Early Stopping without a Validation Set
Maren Mahsereci
and
Lukas Balles
and
Christoph Lassner
and
Philipp Hennig
arXiv e-Print archive - 2017 via arXiv
Keywords:
cs.LG, stat.ML
First published: 2017/03/28 (7 years ago) Abstract: Early stopping is a widely used technique to prevent poor generalization
performance when training an over-expressive model by means of gradient-based
optimization. To find a good point to halt the optimizer, a common practice is
to split the dataset into a training and a smaller validation set to obtain an
ongoing estimate of the generalization performance. We propose a novel early
stopping criterion based on fast-to-compute local statistics of the computed
gradients and entirely removes the need for a held-out validation set. Our
experiments show that this is a viable approach in the setting of least-squares
and logistic regression, as well as neural networks.
Summary from [reddit](https://www.reddit.com/r/MachineLearning/comments/623oq4/r_early_stopping_without_a_validation_set/dfjzwqq/):
We want to minimize the expected risk (loss) but that's a mean over the real distribution of the data, which we don't know. We approximate that by using a finite dataset and try to minimize the empirical risk instead.
The gradients for the empirical risk are an approximation to the gradients for the expected risk.
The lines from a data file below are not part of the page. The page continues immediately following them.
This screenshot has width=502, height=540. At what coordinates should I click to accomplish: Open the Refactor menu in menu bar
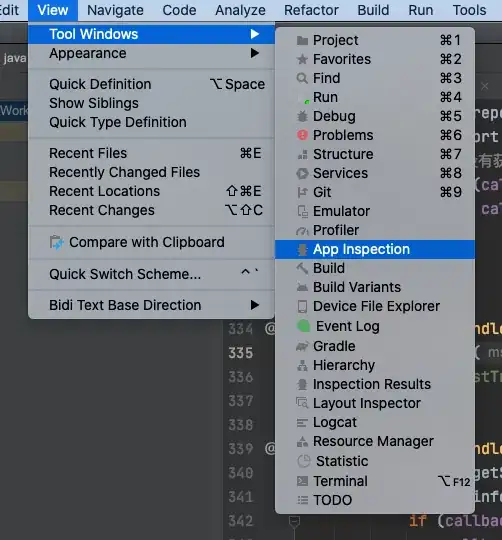tap(311, 10)

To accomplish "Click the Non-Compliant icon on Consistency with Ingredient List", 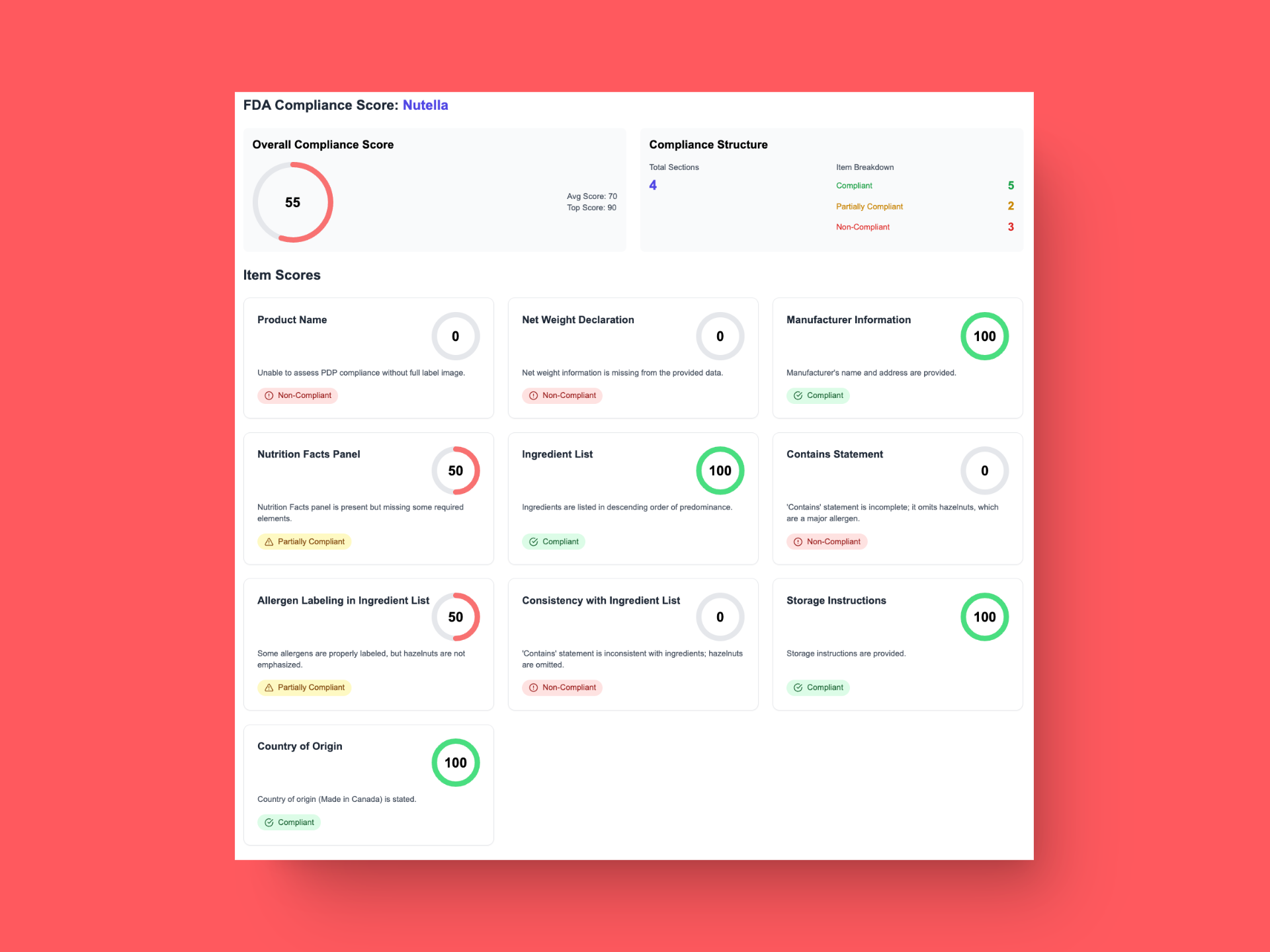I will coord(534,687).
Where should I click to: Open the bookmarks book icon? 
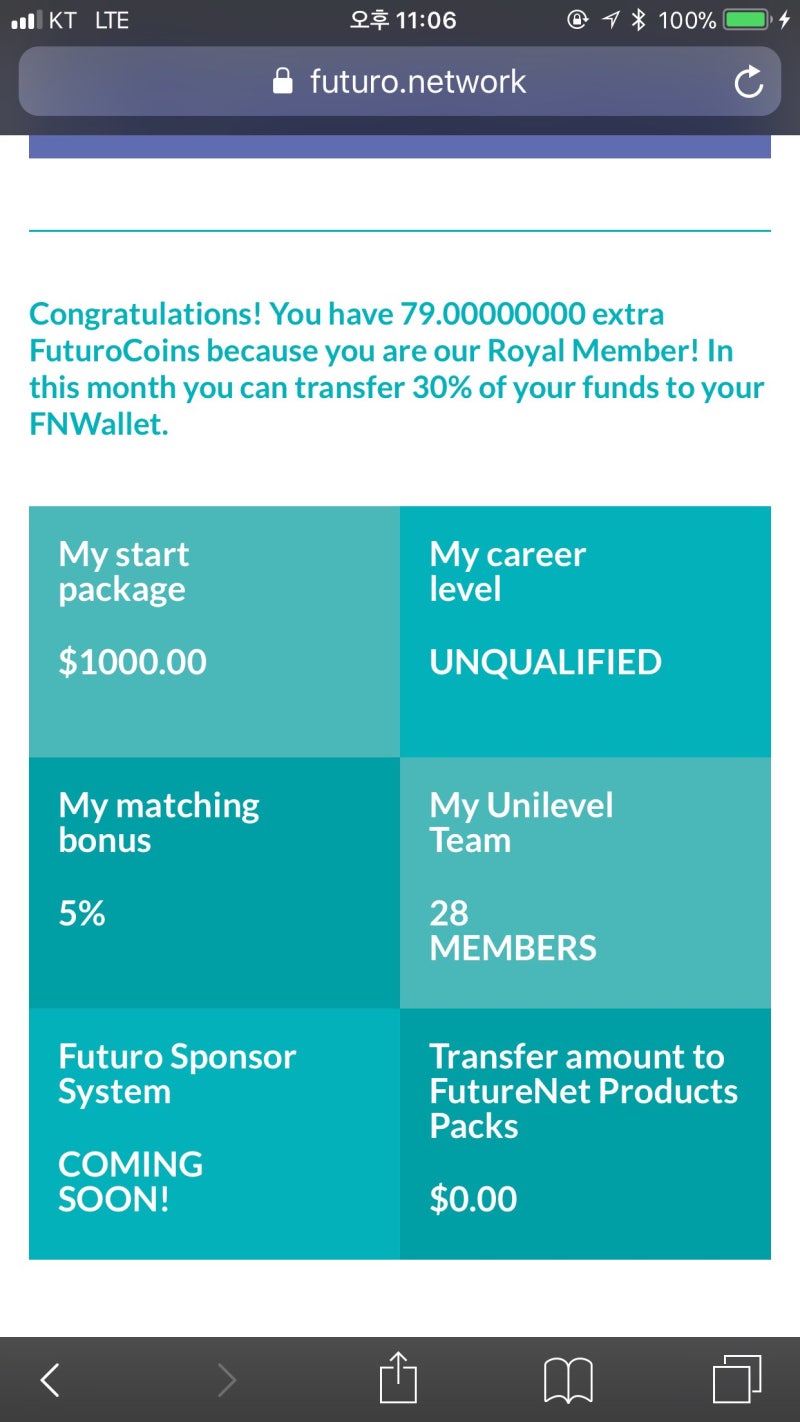click(x=568, y=1381)

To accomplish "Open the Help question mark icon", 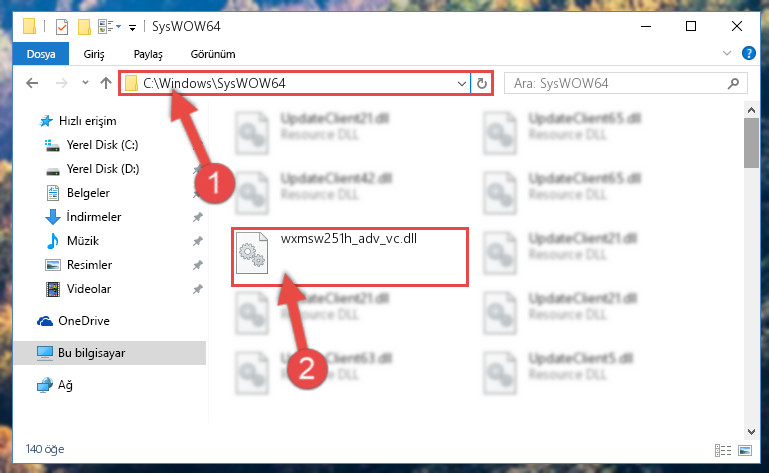I will (748, 53).
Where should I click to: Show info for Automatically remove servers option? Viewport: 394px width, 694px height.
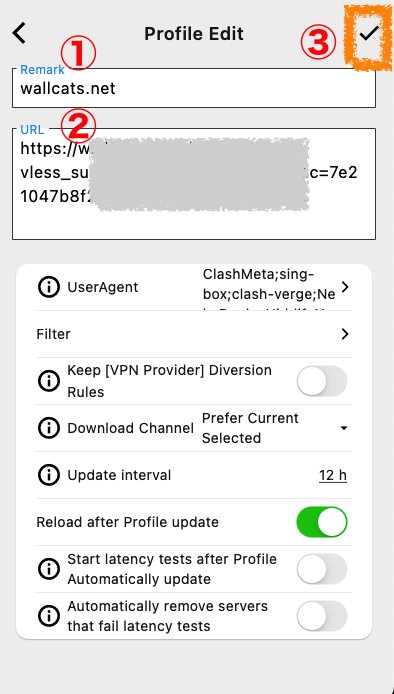tap(49, 616)
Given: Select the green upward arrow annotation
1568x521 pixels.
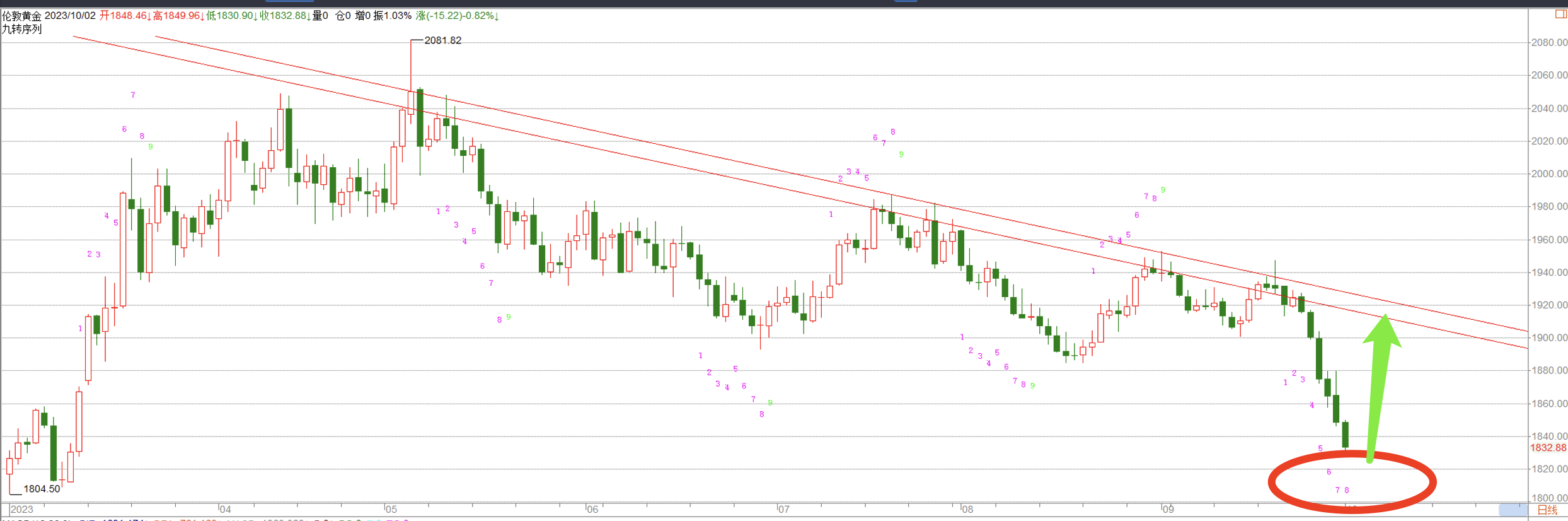Looking at the screenshot, I should pyautogui.click(x=1379, y=385).

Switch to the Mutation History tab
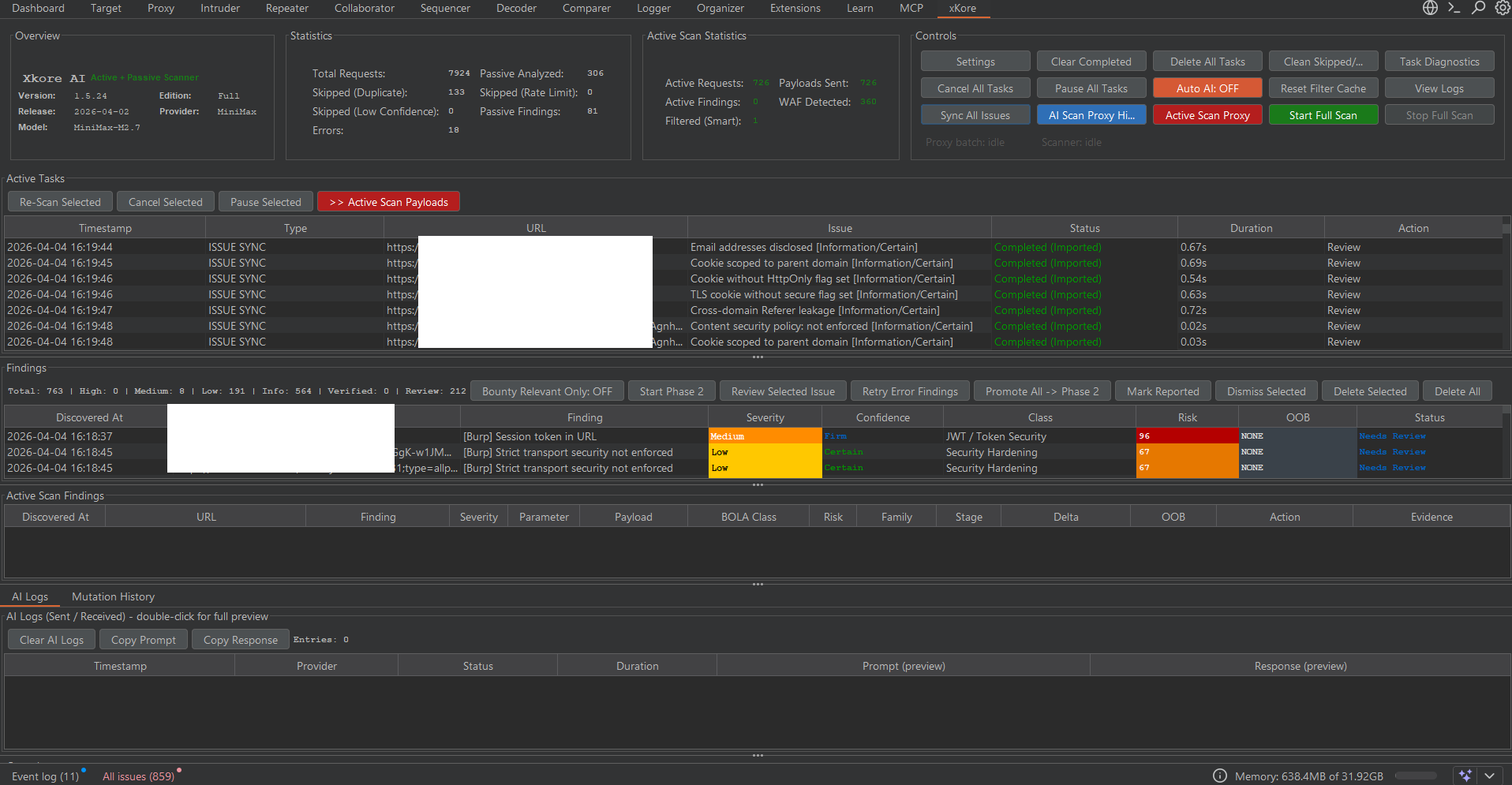click(x=113, y=596)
The idea is that the real gradients contain just information whereas the approximated gradients contain information + noise. The noise results from using a finite dataset to approximate the real distribution of the data.
By computing local statistics about the gradients, the authors are able to determine when the gradients have no information about the expected risk anymore and what's left is just noise. If we keep optimizing we're going to overfit.